You didn't like that 70s bank? Don't worry, we have another:

 

It's as if reality was so horrible for a few years that they made the windows impossibly narrow to keep the sights and sounds of carnage and despair from dispiriting the employees.

The theater, of course - complete with off-center marquee.

 

Once it had quite a presence. The marquee is all that's left. More interior shots here.

Wonder who that was? No, not Ray.

 

The McCasland name would be famed later in the petroloeum field- it's Mack Energy now.

I'll bet the storefronts are original - the Teens and Twenties loved the black tile.

Of course, so did the Thirties and Forties.

On the left: the head of angry, famished life form based on construction equiptment. Wander into the shadows, and be consumed.

In the middle: the sign on the metal grill says ABSTRACTS. If I had to guess, I'd say it was a Fine Dining restaurant - the window is covered up, but it's not boarded up. A close-up view shows a wall of decorative concrete blocks on silver poles over a planter, which says early 70s swank.

 

I found a historical society document for Duncan that suggests they concentrate on the residential districts, as there's just not much left of downtown to make for a Historical Area.

You can see their point.

It looks as if Mr. Buck is leaning to the side so you can see his name. Get out of the way! Hmph - trees downtown. Whoever thought of such a thing.

 

You'll have to wait until winter to get the full name.The 2008 version is helpful, even though the resolution's crap: W. L. Buckholte.

It's important to remember these things, and who these people were.

Wish I could tell you more.

A nice little piece of rusticated commercial space; no doubt a bank.

 

If I seem a bit bored with Duncan, it might because Duncan seems a bit bored with itself.

You know, if I saved these in January 2015, I should see if the Streetview cameras have been back since I snapped these.

Well, what do you know: they have. I took some more grabs.

2014:

 

 

2016:

 

Downtowns of a certain size put a lot of hope in these places - antiques! Cafe! Candle shops! After a few years it's cluttered and musty and the radio's playing the 70s channel and you find something from your childhood in the back and it feels sad and the only people in the cafe are old men with VFW caps. Which is fine; they need a place to go. But if you've been to one of these you've been to a hundred, and the mood is always the same.

An auto dealership? Whatever it was . . .

 

. . . it's not that now.

Hey, found another bank! The curse of any town: a boom in the 70s.
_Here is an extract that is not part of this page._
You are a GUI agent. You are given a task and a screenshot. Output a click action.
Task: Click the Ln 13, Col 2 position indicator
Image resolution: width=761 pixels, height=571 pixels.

Can't tell what this is - no signage, as far as I can see - but again, something that ugly has to be a public building, the shape suggests a library.

Windows would just be distracting.

Finally: this is interesting, believe it or not. It really is. First: the angled brick on the left - pure late 50s / early 60s design, a bit of modernism to jolt the straight lines of the street.

Then the inevitable Buckaroo Revival on Books Calore. But what did it used to be?

 

The address comes back as a movie theater. The Trail. If it looks too small, well, look next door: I think that might have been the anctual theater, and this was the entrance / office. It's windowless and substantial.

If I'm right, then you just learned something you'd never know if you drove through town.

They all have stories and names, mysteries and hidden pasts. Every single one.